◆ What to produce: Rewrite the rows below as a numbered list, one row per item, and leave out any blank lines.

◆ Listing:
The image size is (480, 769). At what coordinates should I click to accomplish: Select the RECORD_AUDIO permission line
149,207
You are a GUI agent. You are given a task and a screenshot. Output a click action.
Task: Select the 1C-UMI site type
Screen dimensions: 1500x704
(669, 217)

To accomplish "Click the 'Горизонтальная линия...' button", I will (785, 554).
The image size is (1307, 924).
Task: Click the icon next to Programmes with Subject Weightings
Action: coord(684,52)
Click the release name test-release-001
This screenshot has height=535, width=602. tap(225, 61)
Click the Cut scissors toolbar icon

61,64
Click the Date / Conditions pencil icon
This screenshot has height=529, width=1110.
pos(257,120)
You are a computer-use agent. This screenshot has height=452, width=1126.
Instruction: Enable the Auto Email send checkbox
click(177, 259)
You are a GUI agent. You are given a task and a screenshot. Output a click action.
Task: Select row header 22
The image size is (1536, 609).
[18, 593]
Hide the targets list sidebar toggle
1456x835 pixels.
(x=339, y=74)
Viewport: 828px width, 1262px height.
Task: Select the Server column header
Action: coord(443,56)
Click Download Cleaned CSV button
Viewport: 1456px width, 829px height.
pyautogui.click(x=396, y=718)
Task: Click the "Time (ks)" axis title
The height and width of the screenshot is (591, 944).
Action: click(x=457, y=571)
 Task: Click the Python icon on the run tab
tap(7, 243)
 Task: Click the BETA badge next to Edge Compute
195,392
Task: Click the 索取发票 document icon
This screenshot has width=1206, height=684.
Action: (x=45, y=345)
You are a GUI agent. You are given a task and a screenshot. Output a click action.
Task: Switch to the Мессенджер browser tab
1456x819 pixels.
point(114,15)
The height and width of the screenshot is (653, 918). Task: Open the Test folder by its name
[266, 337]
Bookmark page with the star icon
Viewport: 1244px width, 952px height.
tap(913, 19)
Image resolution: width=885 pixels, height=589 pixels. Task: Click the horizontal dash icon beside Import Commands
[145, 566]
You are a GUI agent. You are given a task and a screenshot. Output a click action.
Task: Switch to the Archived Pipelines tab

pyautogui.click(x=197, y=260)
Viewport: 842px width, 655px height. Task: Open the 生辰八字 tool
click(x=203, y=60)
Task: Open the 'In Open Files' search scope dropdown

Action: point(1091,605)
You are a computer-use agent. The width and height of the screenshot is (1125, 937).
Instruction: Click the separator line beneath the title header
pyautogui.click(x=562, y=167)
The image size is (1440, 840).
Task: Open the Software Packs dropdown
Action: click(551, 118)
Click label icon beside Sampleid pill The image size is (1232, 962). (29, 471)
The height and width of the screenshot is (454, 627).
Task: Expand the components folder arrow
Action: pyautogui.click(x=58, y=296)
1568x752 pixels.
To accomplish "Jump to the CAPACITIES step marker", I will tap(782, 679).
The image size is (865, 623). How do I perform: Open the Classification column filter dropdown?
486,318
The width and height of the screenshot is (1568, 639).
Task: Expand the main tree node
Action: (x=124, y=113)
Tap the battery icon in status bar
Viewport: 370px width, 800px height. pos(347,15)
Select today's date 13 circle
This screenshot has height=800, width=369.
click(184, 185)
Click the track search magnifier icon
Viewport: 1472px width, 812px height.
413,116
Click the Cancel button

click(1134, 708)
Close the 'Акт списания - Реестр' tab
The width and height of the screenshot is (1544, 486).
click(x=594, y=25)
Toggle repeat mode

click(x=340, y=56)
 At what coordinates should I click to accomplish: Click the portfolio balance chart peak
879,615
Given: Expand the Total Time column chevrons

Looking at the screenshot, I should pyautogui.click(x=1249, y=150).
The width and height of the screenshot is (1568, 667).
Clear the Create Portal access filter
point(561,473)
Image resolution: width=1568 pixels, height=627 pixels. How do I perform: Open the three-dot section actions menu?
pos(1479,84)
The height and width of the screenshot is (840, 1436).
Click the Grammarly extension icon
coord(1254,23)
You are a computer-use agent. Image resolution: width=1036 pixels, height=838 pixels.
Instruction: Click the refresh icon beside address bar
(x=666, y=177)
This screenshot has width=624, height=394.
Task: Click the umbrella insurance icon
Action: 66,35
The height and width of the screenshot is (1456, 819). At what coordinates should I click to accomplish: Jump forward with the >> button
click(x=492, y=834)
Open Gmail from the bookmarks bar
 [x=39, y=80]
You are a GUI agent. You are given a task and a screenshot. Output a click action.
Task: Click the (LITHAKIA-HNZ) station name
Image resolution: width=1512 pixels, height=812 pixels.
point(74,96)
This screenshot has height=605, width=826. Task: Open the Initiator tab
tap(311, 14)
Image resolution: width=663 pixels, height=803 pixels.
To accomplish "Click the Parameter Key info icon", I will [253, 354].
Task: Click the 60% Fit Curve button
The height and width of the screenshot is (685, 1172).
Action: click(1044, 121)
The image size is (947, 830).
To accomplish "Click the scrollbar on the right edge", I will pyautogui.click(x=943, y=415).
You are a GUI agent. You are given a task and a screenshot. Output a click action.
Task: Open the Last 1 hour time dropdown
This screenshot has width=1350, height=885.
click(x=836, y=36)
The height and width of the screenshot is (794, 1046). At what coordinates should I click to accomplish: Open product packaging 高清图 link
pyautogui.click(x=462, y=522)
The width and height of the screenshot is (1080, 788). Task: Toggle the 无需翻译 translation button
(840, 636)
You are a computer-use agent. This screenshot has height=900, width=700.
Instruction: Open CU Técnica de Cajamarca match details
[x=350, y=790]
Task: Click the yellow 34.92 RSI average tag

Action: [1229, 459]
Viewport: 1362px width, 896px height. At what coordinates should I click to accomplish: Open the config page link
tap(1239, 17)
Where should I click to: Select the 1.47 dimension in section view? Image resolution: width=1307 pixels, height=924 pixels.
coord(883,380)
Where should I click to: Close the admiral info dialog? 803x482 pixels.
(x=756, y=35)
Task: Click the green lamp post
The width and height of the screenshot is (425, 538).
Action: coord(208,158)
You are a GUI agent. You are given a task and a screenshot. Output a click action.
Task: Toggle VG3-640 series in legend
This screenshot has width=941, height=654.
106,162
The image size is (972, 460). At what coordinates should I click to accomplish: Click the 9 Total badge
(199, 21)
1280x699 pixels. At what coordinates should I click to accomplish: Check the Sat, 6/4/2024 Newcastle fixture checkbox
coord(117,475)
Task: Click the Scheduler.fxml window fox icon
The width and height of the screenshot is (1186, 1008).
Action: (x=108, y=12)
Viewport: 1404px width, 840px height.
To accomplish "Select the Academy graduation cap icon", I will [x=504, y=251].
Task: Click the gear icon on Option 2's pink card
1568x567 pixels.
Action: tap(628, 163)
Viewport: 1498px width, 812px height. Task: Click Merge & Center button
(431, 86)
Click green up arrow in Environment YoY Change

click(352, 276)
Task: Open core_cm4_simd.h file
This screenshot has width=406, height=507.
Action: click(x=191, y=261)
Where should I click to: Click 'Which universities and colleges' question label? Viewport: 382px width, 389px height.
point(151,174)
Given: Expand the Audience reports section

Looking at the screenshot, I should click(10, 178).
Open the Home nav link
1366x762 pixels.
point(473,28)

◆ Problem solution:
1. The image size is (480, 769). At what coordinates should I click to accomplish: Select the RECORD_AUDIO permission line
2. 149,207
3. You are a GUI agent. You are given a task and a screenshot. Output a click action.
4. Task: Select the 1C-UMI site type
5. Screen dimensions: 1500x704
6. (669, 217)
7. To accomplish "Click the 'Горизонтальная линия...' button", I will (785, 554).
8. The image size is (1307, 924).
9. Task: Click the icon next to Programmes with Subject Weightings
10. Action: coord(684,52)
11. Click the release name test-release-001
12. This screenshot has height=535, width=602. tap(225, 61)
13. Click the Cut scissors toolbar icon
14. 61,64
15. Click the Date / Conditions pencil icon
16. This screenshot has height=529, width=1110.
17. pos(257,120)
18. You are a computer-use agent. This screenshot has height=452, width=1126.
19. Instruction: Enable the Auto Email send checkbox
20. click(177, 259)
21. You are a GUI agent. You are given a task and a screenshot. Output a click action.
22. Task: Select row header 22
23. The image size is (1536, 609).
24. [18, 593]
25. Hide the targets list sidebar toggle
26. 1456x835 pixels.
27. (x=339, y=74)
28. Viewport: 828px width, 1262px height.
29. Task: Select the Server column header
30. Action: coord(443,56)
31. Click Download Cleaned CSV button
32. Viewport: 1456px width, 829px height.
33. pyautogui.click(x=396, y=718)
34. Task: Click the "Time (ks)" axis title
35. The height and width of the screenshot is (591, 944).
36. Action: click(x=457, y=571)
37.  Task: Click the Python icon on the run tab
38. tap(7, 243)
39.  Task: Click the BETA badge next to Edge Compute
40. 195,392
41. Task: Click the 索取发票 document icon
42. This screenshot has width=1206, height=684.
43. Action: (x=45, y=345)
44. You are a GUI agent. You are given a task and a screenshot. Output a click action.
45. Task: Switch to the Мессенджер browser tab
46. 1456x819 pixels.
47. point(114,15)
48. The height and width of the screenshot is (653, 918). Task: Open the Test folder by its name
49. [266, 337]
50. Bookmark page with the star icon
51. Viewport: 1244px width, 952px height.
52. tap(913, 19)
53. Image resolution: width=885 pixels, height=589 pixels. Task: Click the horizontal dash icon beside Import Commands
54. [145, 566]
55. You are a GUI agent. You are given a task and a screenshot. Output a click action.
56. Task: Switch to the Archived Pipelines tab
57. pyautogui.click(x=197, y=260)
58. Viewport: 842px width, 655px height. Task: Open the 生辰八字 tool
59. click(x=203, y=60)
60. Task: Open the 'In Open Files' search scope dropdown
61. Action: point(1091,605)
62. You are a computer-use agent. The width and height of the screenshot is (1125, 937).
63. Instruction: Click the separator line beneath the title header
64. pyautogui.click(x=562, y=167)
65. The image size is (1440, 840).
66. Task: Open the Software Packs dropdown
67. Action: click(551, 118)
68. Click label icon beside Sampleid pill The image size is (1232, 962). (29, 471)
69. The height and width of the screenshot is (454, 627).
70. Task: Expand the components folder arrow
71. Action: pyautogui.click(x=58, y=296)
72. 1568x752 pixels.
73. To accomplish "Jump to the CAPACITIES step marker", I will tap(782, 679).
74. The image size is (865, 623). How do I perform: Open the Classification column filter dropdown?
75. 486,318
76. The width and height of the screenshot is (1568, 639).
77. Task: Expand the main tree node
78. Action: (x=124, y=113)
79. Tap the battery icon in status bar
80. Viewport: 370px width, 800px height. pos(347,15)
81. Select today's date 13 circle
82. This screenshot has height=800, width=369.
83. click(184, 185)
84. Click the track search magnifier icon
85. Viewport: 1472px width, 812px height.
86. 413,116
87. Click the Cancel button
88. click(1134, 708)
89. Close the 'Акт списания - Реестр' tab
90. The width and height of the screenshot is (1544, 486).
91. click(x=594, y=25)
92. Toggle repeat mode
93. click(x=340, y=56)
94.  At what coordinates should I click to accomplish: Click the portfolio balance chart peak
95. 879,615
96. Given: Expand the Total Time column chevrons
97. Looking at the screenshot, I should pyautogui.click(x=1249, y=150).
98. The width and height of the screenshot is (1568, 667).
99. Clear the Create Portal access filter
100. point(561,473)
101. Image resolution: width=1568 pixels, height=627 pixels. How do I perform: Open the three-dot section actions menu?
102. pos(1479,84)
103. The height and width of the screenshot is (840, 1436).
104. Click the Grammarly extension icon
105. coord(1254,23)
106. You are a computer-use agent. Image resolution: width=1036 pixels, height=838 pixels.
107. Instruction: Click the refresh icon beside address bar
108. (x=666, y=177)
109. This screenshot has width=624, height=394.
110. Task: Click the umbrella insurance icon
111. Action: 66,35
112. The height and width of the screenshot is (1456, 819). At what coordinates should I click to accomplish: Jump forward with the >> button
113. click(x=492, y=834)
114. Open Gmail from the bookmarks bar
115.  [x=39, y=80]
116. You are a GUI agent. You are given a task and a screenshot. Output a click action.
117. Task: Click the (LITHAKIA-HNZ) station name
118. Image resolution: width=1512 pixels, height=812 pixels.
119. point(74,96)
120. This screenshot has height=605, width=826. Task: Open the Initiator tab
121. tap(311, 14)
122. Image resolution: width=663 pixels, height=803 pixels.
123. To accomplish "Click the Parameter Key info icon", I will [253, 354].
124. Task: Click the 60% Fit Curve button
125. The height and width of the screenshot is (685, 1172).
126. Action: click(1044, 121)
127. The image size is (947, 830).
128. To accomplish "Click the scrollbar on the right edge", I will pyautogui.click(x=943, y=415).
129. You are a GUI agent. You are given a task and a screenshot. Output a click action.
130. Task: Open the Last 1 hour time dropdown
131. This screenshot has width=1350, height=885.
132. click(x=836, y=36)
133. The height and width of the screenshot is (794, 1046). At what coordinates should I click to accomplish: Open product packaging 高清图 link
134. pyautogui.click(x=462, y=522)
135. The width and height of the screenshot is (1080, 788). Task: Toggle the 无需翻译 translation button
136. (840, 636)
137. You are a computer-use agent. This screenshot has height=900, width=700.
138. Instruction: Open CU Técnica de Cajamarca match details
139. [x=350, y=790]
140. Task: Click the yellow 34.92 RSI average tag
141. Action: [1229, 459]
142. Viewport: 1362px width, 896px height. At what coordinates should I click to accomplish: Open the config page link
143. tap(1239, 17)
144. Where should I click to: Select the 1.47 dimension in section view? Image resolution: width=1307 pixels, height=924 pixels.
145. coord(883,380)
146. Where should I click to: Close the admiral info dialog? 803x482 pixels.
147. (x=756, y=35)
148. Task: Click the green lamp post
149. The width and height of the screenshot is (425, 538).
150. Action: coord(208,158)
151. You are a GUI agent. You are given a task and a screenshot. Output a click action.
152. Task: Toggle VG3-640 series in legend
153. This screenshot has width=941, height=654.
154. 106,162
155. The image size is (972, 460). At what coordinates should I click to accomplish: Click the 9 Total badge
156. (199, 21)
157. 1280x699 pixels. At what coordinates should I click to accomplish: Check the Sat, 6/4/2024 Newcastle fixture checkbox
158. coord(117,475)
159. Task: Click the Scheduler.fxml window fox icon
160. The width and height of the screenshot is (1186, 1008).
161. Action: (x=108, y=12)
162. Viewport: 1404px width, 840px height.
163. To accomplish "Select the Academy graduation cap icon", I will [x=504, y=251].
164. Task: Click the gear icon on Option 2's pink card
165. 1568x567 pixels.
166. Action: tap(628, 163)
167. Viewport: 1498px width, 812px height. Task: Click Merge & Center button
168. (431, 86)
169. Click green up arrow in Environment YoY Change
170. click(352, 276)
171. Task: Open core_cm4_simd.h file
172. This screenshot has width=406, height=507.
173. Action: click(x=191, y=261)
174. Where should I click to: Click 'Which universities and colleges' question label? Viewport: 382px width, 389px height.
175. point(151,174)
176. Given: Expand the Audience reports section
177. Looking at the screenshot, I should click(10, 178).
178. Open the Home nav link
179. 1366x762 pixels.
180. point(473,28)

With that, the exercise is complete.